2. D'une part, il résulte de l'instruction que l'obligation de quitter le territoire français édictée à l'encontre de M. B a été exécutée, le 26 août 2024 à 9 heures heure locale, soit 8 heures, heure de métropole, tandis que son recours a été enregistré à 8h33, heure de métropole. Par suite, les conclusions tendant à la suspension de son exécution sont devenues sans objet et il n'y a plus lieu d'y statuer.

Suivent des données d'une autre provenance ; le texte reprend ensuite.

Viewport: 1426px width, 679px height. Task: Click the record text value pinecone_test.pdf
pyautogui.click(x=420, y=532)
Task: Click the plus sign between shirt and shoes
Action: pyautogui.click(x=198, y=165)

3. Aux termes de l'article 8 de la convention de sauvegarde des droits de l'homme et des libertés fondamentales : " 1. Toute personne a droit au respect de sa vie privée et familiale, de son domicile et de sa correspondance. / 2. Il ne peut y avoir ingérence d'une autorité publique dans l'exercice de ce droit que pour autant que cette ingérence est prévue par la loi et qu'elle constitue une mesure qui, dans une société démocratique, est nécessaire à la sécurité nationale, à la sûreté publique, au bien-être économique du pays, à la défense de l'ordre et à la prévention des infractions pénales, à la protection de la santé ou de la morale, ou à la protection des droits et libertés d'autrui. ".

4. En l'occurrence, M. B ressortissant malgache né le 14 septembre 2005 indique être arrivé à Mayotte à l'âge de 12 ans, et y avoir suivi sa scolarité. Toutefois, il produit un certificat de fin de scolarité pour l'année scolaire 2023-2024, sans apporter d'élément concernant une poursuite éventuelle de ses études ou de nature à établir qu'il aurait des projets socio-professionnels. De même s'il se prévaut d'attaches familiales à Mayotte il n'en justifie pas. Dans ces conditions, le requérant n'est pas fondé à soutenir que la décision litigieuse porterait une atteinte grave et manifestement illégale à son droit au respect de sa vie privée garanti par les stipulations de l'article 8 de la convention européenne de sauvegarde des droits de l'homme et des libertés fondamentales.

5. Il résulte de ce qui précède qu'il y a lieu de faire application des dispositions de l'article L. 522-3 du code de justice administrative et de rejeter les conclusions à fins de suspension présentées par M. B de même que, par voie de conséquence, ses conclusions à fin d'injonction ainsi que celles présentées sur le fondement de l'article L. 761-1 du code de justice administrative.

O R D O N N E :

Article 1er : Il n'y a pas lieu de statuer sur les conclusions aux fins de suspension de l'exécution de l'arrêté du 25 août 2024 du préfet de Mayotte en tant qu'il porte obligation de quitter le territoire français.

Article 2 : Le surplus des conclusions de la requête de M. A B est rejeté.

Article 3 : La présente ordonnance sera notifiée à M. A B et au préfet de Mayotte.

Copie en sera transmise au ministre de l'intérieur et des outre-mer en application de l'article R. 751-8 du code de justice administrative.

Fait à Mamoudzou, le 26 août 2024.

Le juge des référés,

N.TOMI

La République mande et ordonne au préfet de Mayotte en ce qui le concerne ou à tous commissaires de justice à ce requis en ce qui concerne les voies de droit commun contre les parties privées, de pourvoir à l'exécution de la présente décision.